We believe the following topics also merit further attention: 1) determining relationships between respiratory microbiota and patterns of host inflammation, which may help to define particular endotypes; 2) exploring whether alterations in the gut microbiome are associated with asthma in those with established disease; and 3) understanding what functions are elaborated by respiratory microbiota to shape host responses in asthma. Moreover, studies of the respiratory microbiome to date have largely focussed on bacteria due to well-established methods and the accessibility of techniques to study mixed populations of bacteria. Fungal and viral communities also are of interest, but molecular methods to analyse the mycobiome and virome, respectively, are more challenging than for bacteria. Other -omic approaches such as metagenomics (shotgun DNA sequencing), metatranscriptomics, and metabolomics can be leveraged to investigate the functional potential of members of the microbiota. However, applying these methods to study human respiratory samples, often of limited material volume, presents some challenges. Important choices may need to be made upfront regarding sample handling and processing for such analyses.

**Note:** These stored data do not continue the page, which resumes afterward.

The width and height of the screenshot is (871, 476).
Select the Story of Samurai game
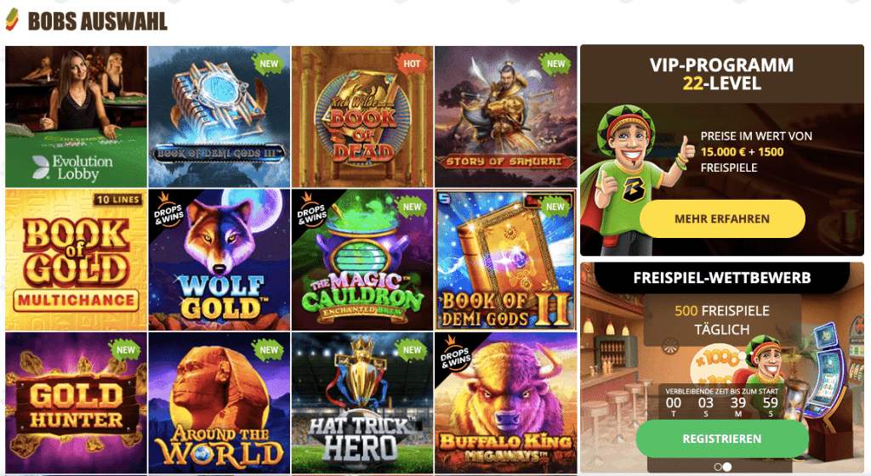click(505, 116)
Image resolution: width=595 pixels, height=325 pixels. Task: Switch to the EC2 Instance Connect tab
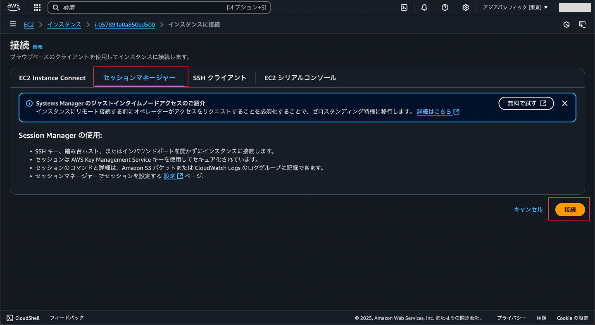pyautogui.click(x=52, y=77)
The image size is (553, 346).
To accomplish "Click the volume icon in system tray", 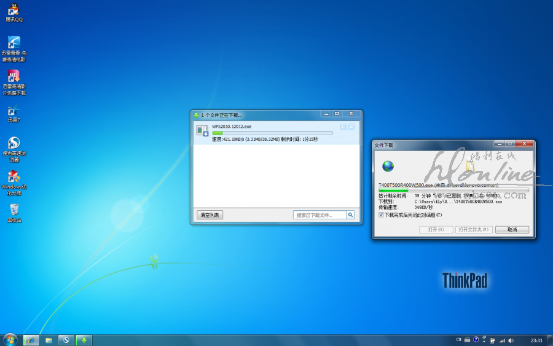I will [511, 340].
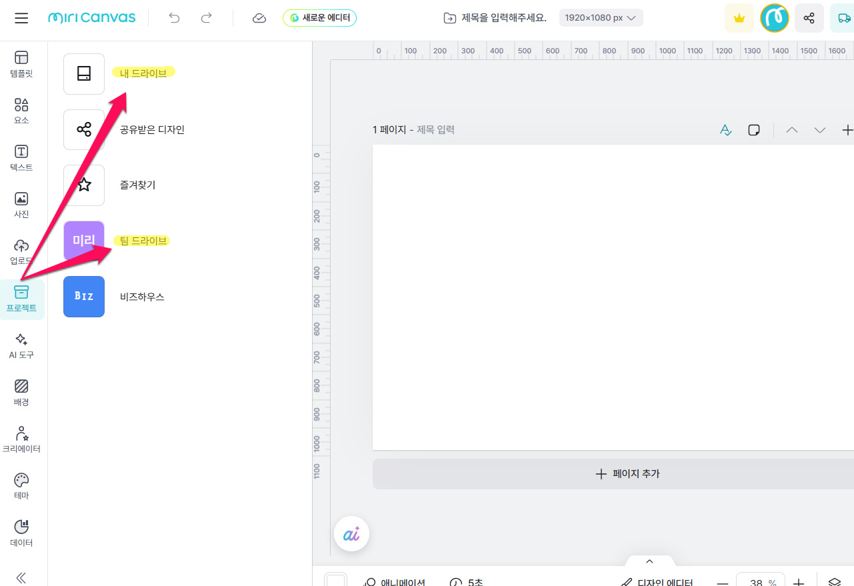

Asthma is a complex and heterogeneous disease whose pathogenesis, including that of different phenotypes, likely involves multiple components and pathways. The microbiome in itself is also complex, and its relationships with the host may be viewed as a network of interactions. More research is clearly needed, but emerging evidence suggests that microbial dysbiosis of the respiratory tract has the potential to shape manifestations of asthma and may underline particular disease endotypes.